Trips to doctors and dentists can be especially anxiety-provoking and traumatic for patients with disabilities and their families.
During my second year at Einstein, my fellow Einstein classmate Kyle Kelson and I became more aware of this during an enlightening session of Introduction to Clinical Medicine that focused on caring for families of children with disabilities.
For many of us, it was our first experience working and interacting with patients with developmental and physical disabilities. After the session, we wanted to do more.
We began thinking about how we could make a difference. We realized that we could play a role by making “trips to the doctor” more comfortable. The goal was to promote regular interactions between medical students and patients with disabilities at the clinic, while helping foster positive relationships.
Slowly and after much planning, the idea became a student club known as Einstein Buddies. We met with Dr. Robert Marion of Einstein’s Children’s Evaluation and Rehabilitation Center. Enthusiastic and helpful, Dr. Marion put us in contact with Carol Terilli and Elizabeth Ridgway from Einstein’s Rose F. Kennedy Center, and progress began.
Our idea was to have medical students attend physical therapy and occupational therapy sessions and be “buddies” with the children. Each medical student would regularly return for sessions with the same child.
Here’s how it usually works: A single student accompanies a child during his or her physical or occupational therapy sessions. The student may help motivate and encourage the child as he or she practices various household tasks, or may even take karate sessions with the child. The student then gets to meet and talk with the child’s family members.
Our hope for the club is that by working with children and talking to parents, the medical student “buddies” will better understand and develop a keener sensitivity toward the challenges of disability.
It’s been gratifying to see the positive reactions of the children and know that we’re definitely helping them. The children are also changing many of us. We get a unique perspective on what it’s like to be a child with a disability. And, more importantly, how to help one.

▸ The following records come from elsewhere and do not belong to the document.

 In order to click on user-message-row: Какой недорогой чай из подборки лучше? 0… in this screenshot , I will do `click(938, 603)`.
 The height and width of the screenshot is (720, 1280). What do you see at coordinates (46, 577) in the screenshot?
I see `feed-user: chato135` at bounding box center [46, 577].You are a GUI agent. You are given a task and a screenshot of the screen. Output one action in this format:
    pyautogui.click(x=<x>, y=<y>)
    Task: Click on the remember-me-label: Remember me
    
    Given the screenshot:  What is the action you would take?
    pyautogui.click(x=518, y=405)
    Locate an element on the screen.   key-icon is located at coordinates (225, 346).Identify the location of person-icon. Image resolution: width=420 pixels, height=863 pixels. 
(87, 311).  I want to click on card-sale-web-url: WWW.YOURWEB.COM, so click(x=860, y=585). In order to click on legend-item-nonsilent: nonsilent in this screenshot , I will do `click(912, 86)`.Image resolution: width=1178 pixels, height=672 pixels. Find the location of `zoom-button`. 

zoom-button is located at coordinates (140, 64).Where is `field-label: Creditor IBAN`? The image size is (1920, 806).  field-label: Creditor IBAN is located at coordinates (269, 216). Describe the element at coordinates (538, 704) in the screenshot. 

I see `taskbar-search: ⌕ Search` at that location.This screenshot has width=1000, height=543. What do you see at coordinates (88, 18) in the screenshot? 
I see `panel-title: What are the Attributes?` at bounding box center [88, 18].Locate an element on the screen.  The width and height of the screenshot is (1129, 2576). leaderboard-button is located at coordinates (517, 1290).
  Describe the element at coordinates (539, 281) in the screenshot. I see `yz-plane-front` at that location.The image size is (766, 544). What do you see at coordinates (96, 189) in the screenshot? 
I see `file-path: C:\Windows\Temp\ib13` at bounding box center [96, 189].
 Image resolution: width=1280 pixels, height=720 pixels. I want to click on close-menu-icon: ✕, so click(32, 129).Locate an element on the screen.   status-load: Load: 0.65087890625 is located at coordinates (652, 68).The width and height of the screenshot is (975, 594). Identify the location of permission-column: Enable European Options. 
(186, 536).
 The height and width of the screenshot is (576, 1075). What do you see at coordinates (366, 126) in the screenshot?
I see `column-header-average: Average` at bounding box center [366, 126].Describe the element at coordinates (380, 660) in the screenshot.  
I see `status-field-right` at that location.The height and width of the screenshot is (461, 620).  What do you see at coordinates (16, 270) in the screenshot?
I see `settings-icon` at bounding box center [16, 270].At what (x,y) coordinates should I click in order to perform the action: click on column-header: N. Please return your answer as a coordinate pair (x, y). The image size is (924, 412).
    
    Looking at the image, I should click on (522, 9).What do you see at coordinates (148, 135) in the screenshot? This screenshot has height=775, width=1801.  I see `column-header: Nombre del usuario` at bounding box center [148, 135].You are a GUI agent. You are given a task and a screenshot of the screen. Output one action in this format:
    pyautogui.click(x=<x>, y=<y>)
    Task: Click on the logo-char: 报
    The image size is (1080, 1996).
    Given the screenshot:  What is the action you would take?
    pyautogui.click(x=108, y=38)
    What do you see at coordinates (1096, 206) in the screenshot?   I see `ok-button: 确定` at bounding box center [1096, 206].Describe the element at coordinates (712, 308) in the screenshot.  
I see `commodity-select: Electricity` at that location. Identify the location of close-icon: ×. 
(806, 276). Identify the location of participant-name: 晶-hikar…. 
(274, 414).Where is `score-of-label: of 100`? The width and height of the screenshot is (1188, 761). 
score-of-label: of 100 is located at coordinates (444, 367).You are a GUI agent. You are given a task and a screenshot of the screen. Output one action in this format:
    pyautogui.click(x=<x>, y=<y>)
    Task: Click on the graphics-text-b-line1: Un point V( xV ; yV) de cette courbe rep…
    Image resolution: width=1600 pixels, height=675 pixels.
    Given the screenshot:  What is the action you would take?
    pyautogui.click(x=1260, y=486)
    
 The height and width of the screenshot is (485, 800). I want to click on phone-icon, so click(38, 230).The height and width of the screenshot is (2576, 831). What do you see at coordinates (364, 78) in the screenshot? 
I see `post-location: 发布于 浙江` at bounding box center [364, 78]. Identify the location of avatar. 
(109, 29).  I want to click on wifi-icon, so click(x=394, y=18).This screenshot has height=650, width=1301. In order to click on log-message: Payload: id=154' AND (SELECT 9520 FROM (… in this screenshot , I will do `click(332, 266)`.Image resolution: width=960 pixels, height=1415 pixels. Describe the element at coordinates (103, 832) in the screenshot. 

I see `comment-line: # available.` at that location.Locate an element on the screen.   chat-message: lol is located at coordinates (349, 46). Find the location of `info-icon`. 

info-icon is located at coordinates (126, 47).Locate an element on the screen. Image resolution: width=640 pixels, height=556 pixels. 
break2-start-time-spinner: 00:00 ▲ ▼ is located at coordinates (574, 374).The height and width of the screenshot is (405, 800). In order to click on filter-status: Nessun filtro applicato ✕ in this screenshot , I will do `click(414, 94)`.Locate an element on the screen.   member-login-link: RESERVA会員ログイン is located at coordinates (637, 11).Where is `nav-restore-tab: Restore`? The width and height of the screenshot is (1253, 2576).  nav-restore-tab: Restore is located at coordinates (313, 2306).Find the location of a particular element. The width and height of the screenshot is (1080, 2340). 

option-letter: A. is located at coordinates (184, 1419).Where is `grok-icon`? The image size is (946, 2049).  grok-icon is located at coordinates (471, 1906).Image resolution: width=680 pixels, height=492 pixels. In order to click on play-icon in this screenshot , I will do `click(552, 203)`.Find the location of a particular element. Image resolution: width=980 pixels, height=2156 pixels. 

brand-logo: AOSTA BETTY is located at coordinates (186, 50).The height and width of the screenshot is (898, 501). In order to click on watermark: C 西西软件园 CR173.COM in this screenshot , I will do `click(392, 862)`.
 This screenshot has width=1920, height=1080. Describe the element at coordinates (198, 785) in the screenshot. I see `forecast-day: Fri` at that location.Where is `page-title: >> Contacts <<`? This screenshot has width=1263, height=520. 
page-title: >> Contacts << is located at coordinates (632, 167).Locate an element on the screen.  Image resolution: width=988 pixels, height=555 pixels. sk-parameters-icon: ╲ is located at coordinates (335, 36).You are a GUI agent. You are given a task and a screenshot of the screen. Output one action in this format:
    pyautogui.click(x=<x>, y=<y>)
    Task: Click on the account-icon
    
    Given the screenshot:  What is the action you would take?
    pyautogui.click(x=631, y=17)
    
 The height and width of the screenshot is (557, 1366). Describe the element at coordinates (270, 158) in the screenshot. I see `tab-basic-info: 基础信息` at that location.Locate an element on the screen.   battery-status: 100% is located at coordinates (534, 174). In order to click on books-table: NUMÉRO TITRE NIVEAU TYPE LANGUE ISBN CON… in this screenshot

Medical school is stressful. Working with the kids is fun and also allows us to step back and gain perspective.
It’s been great to get the club off the ground and watch it have an impact. At the end of our second year, as Kyle and I were studying for the boards and preparing to begin our third-year clerkships, we became concerned about who would carry the Einstein Buddies torch. But the incoming club leaders, Lindy Zhang and Dana Egan-Sherry, took over and through their hard work kept Buddies going. Now as Lindy and Dana end their second year and prep for their clerkships, we’ve watched them hand the reins to Vivy Tran and Benjamin Puliafito.
It’s inspiring to watch an idea come to life. I’m proud to know that in some small way we’re helping bring future doctors and these young patients together.